This is a follow-up from my previous thread.
The thread discussed the question of why people tend to choose proprietary microblogging platfroms (i.e. Bluesky or Threads) over the free and open source microblogging platform, Mastodon.
The reasons, summarised by @noodlejetski@lemm.ee are:
- marketing
- not having to pick the instance when registering
- people who have experienced Mastodon’s hermetic culture discouraging others from joining
- algorithms helping discover people and content to follow
- marketing
and I’m saying that as a firm Mastodon user and believer.
Now that we know why people move to proprietary microblogging platforms, we can also produce methods to counter this.
How do we get “normies” to adopt the Fediverse?
Bluesky is FOSS tho…
what are you talking about? bluesky isn’t open source, the protocol is, and it reeks of embrace, extend, extinguish by branding itself as an open network
How can it be EEE if it’s their own protocol?
Also there is much more open source from Bluesky: https://github.com/bluesky-social
I don’t actually mean it’s EEE but that whatever they are doing feels similar; besides, with one big server controlled by a corporation in the centre of their ecosystem, they could “defederate” any rising AT-compatible competitor servers out of existence.

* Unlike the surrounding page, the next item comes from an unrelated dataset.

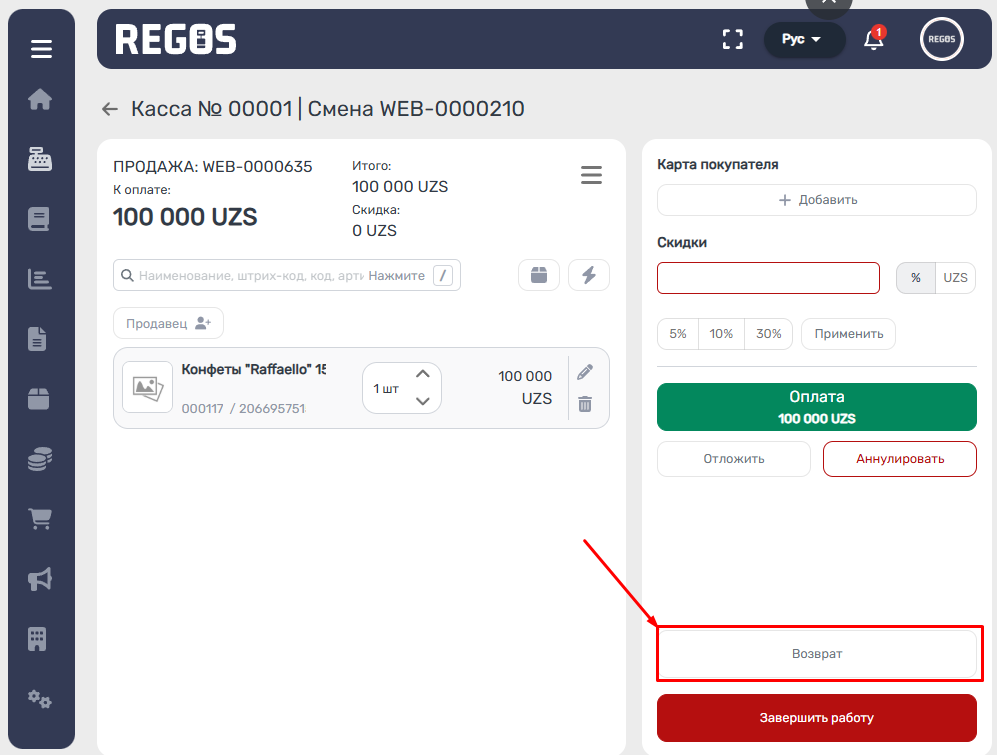The height and width of the screenshot is (755, 997).
Task: Click the lightning quick-action button
Action: pos(589,275)
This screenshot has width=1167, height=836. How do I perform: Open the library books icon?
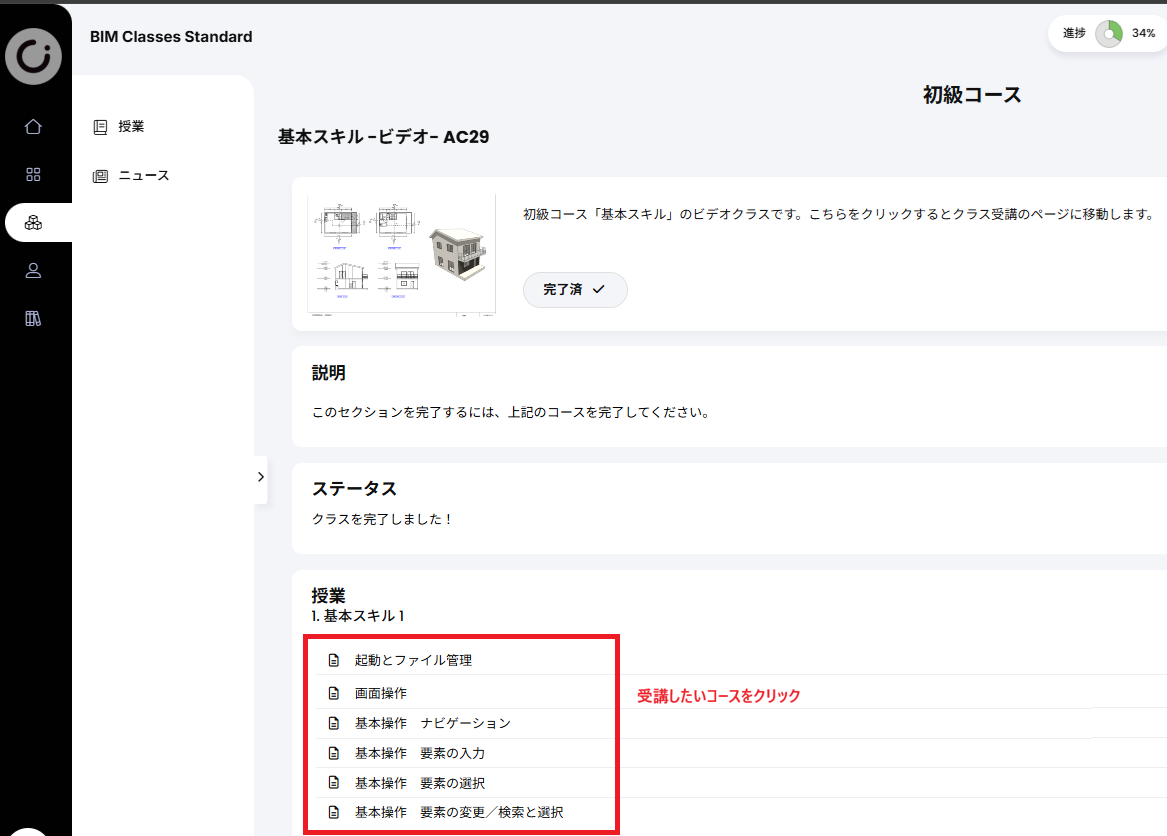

They might not now, but don’t ever trust a company to not do this.
What would be the point of putting in the effort to make Bluesky or other ATProtocol apps selfhostable if they didn’t want people to do that? Doesn’t make any sense
The danger (as they can see) are not selfhosters, but larger competitive instances. They don’t allow AT servers of over 10 users and 1500 events a hour. This is clearly targeted to prevent large-scale instances (fediverse style) from being created.
How many bluesky users actually selfhost?
As your link states these are just early access limitations.